Many companies are in the process of evaluating Hadoop—not just for big data analytics, but for a more cost-effective and scalable storage option than traditional data warehouses. But according to industry experts, the transition isn’t always easy.
“People underestimate the effort and complexity of porting data to Hadoop,” says Murthy Mathiprakasam, principal product marketing manager for Informatica, a leading provider of data integration software. “Hadoop is so new, not everyone understands how to use it effectively. And many try to move data manually, writing their own scripts and schema, which is time consuming and can be error prone.”
To port data into Hadoop, it must first be collected and processed. And even after it has been moved, the data still requires a level of refinement. Get one of these steps wrong, and there can be undesired ripple effects. Bugs can emerge. There can be inconsistencies with the data. Or worse yet, business decisions can be made based on incomplete information and inaccurate assumptions.

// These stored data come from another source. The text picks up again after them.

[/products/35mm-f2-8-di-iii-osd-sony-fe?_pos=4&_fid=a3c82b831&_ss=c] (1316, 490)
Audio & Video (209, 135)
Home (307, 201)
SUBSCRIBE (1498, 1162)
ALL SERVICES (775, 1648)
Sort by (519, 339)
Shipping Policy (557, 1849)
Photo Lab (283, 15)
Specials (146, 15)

Facilitating gradual transitions
Fortunately, data virtualization and automation software can help ease Hadoop transitions.
“These things don’t happen overnight,” Mathiprakasam explains. “Automation software reduces the time and risk of porting the data from one place to the next. And virtualization enables the data to remain accessible during the transition, no matter where it is or where it will reside.”
He points to the combination of Cisco® Data Virtualization, Informatica Big Data Edition, and the Intel® Xeon® processor-based Cisco Unified Computing System™ (Cisco UCS®) as an ideal platform for offloading processing and storage from data warehouses to Hadoop. Informatica Big Data Edition enables companies to run data transformation and data quality processes using a simple, visual development environment on Hadoop clusters installed on Cisco UCS servers. And the distributed data environments can be federated using Cisco Data Virtualization to provide business intelligence and analytics with a single point of access to all data.
“Hadoop is efficient and it’s inexpensive,” says Mathiprakasam. “But it isn’t easy or simple. It’s complex. The combination of Cisco Data Virtualization, Informatica software, and Cisco UCS can greatly reduce the time, effort, and risk of putting your data into a Hadoop cluster.”